INPUT DATA:
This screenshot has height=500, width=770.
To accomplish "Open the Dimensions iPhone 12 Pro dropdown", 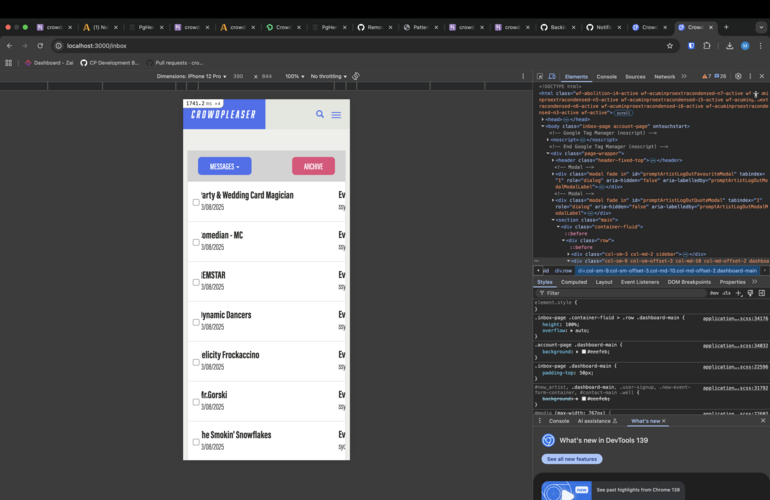I will 193,76.
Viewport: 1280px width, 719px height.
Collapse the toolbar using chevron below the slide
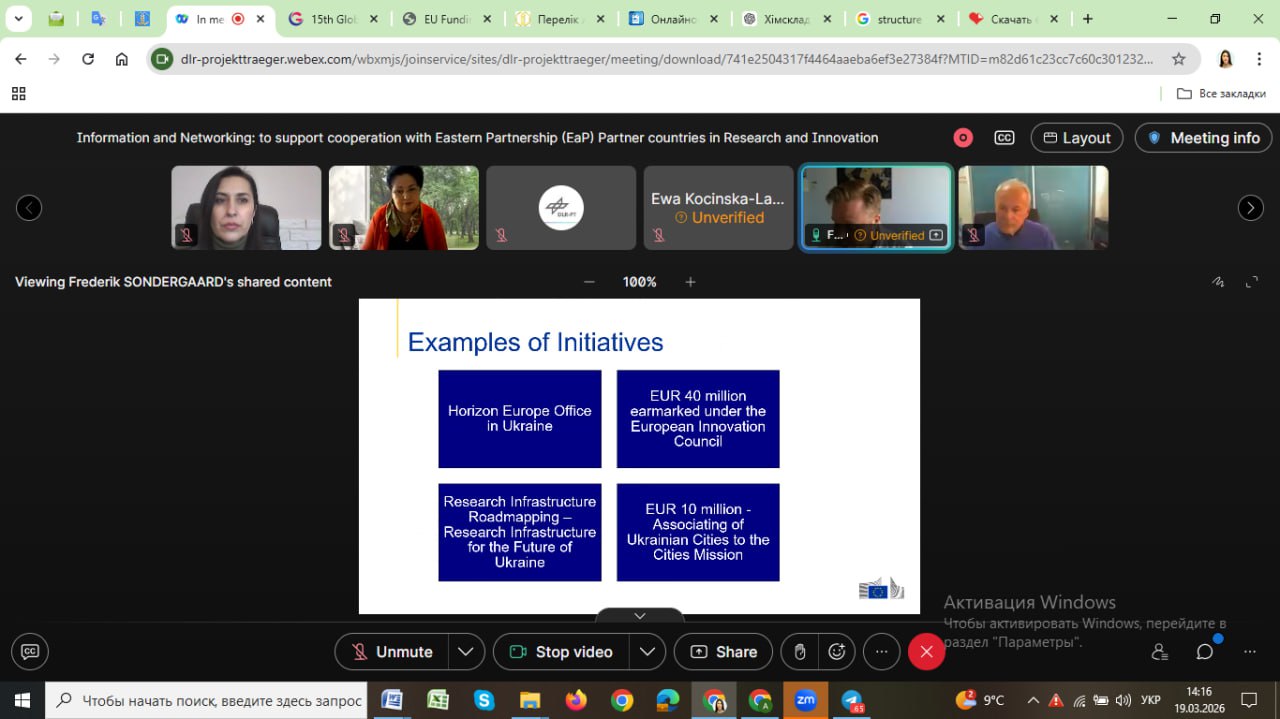(x=640, y=616)
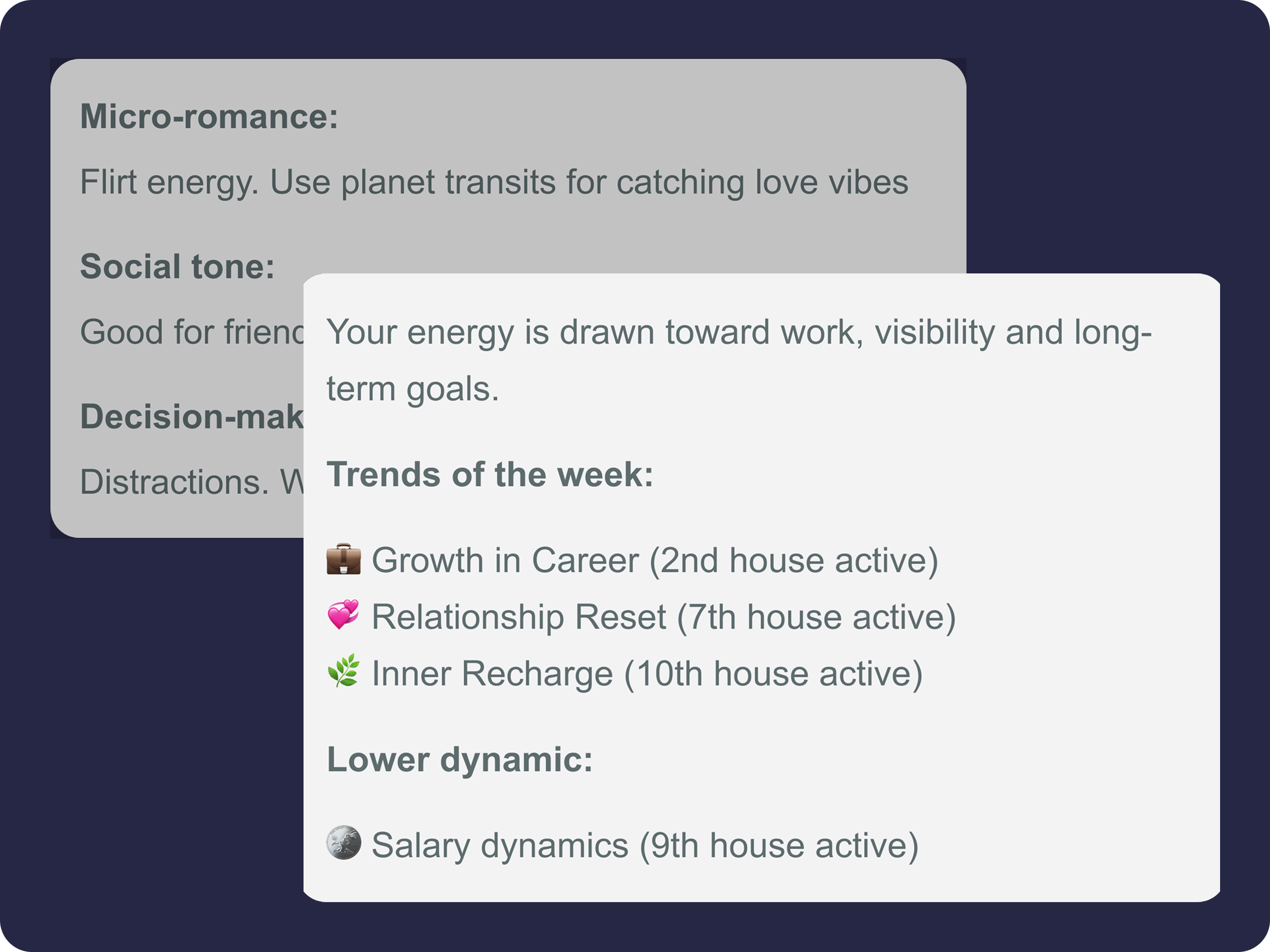Click the silver coin icon beside Salary dynamics

tap(343, 843)

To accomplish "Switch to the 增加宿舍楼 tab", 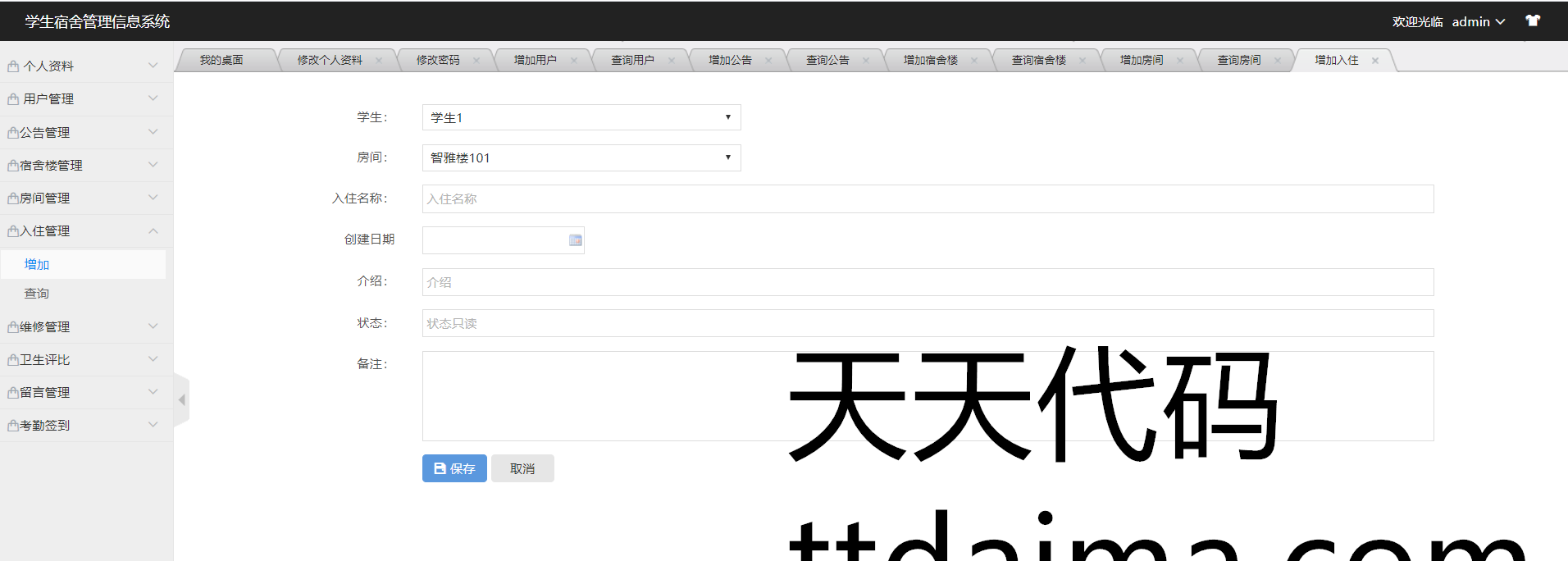I will (x=930, y=61).
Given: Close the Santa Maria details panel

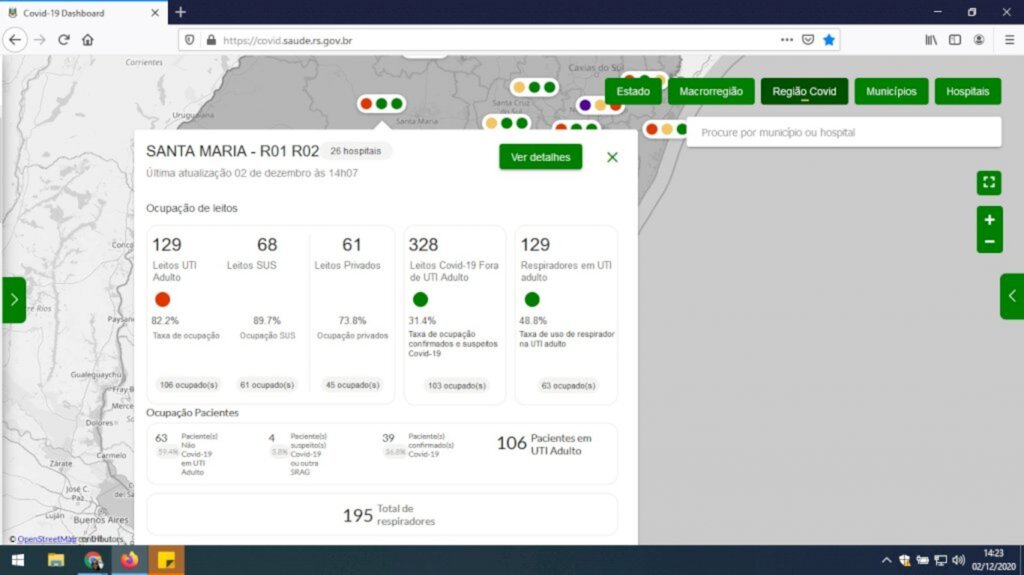Looking at the screenshot, I should [x=612, y=157].
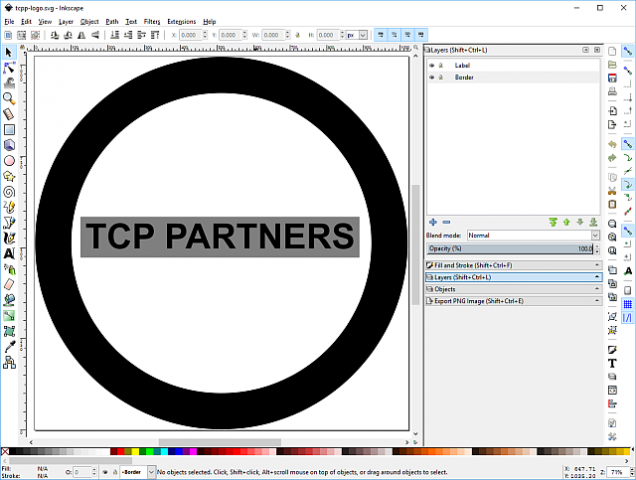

YOUR OBJECTIVE: All lines of the listing that contain the word "width" should be copied out.

WRITTEN SOLUTION:
This screenshot has height=500, width=770.
Viewport: 1280px width, 719px height.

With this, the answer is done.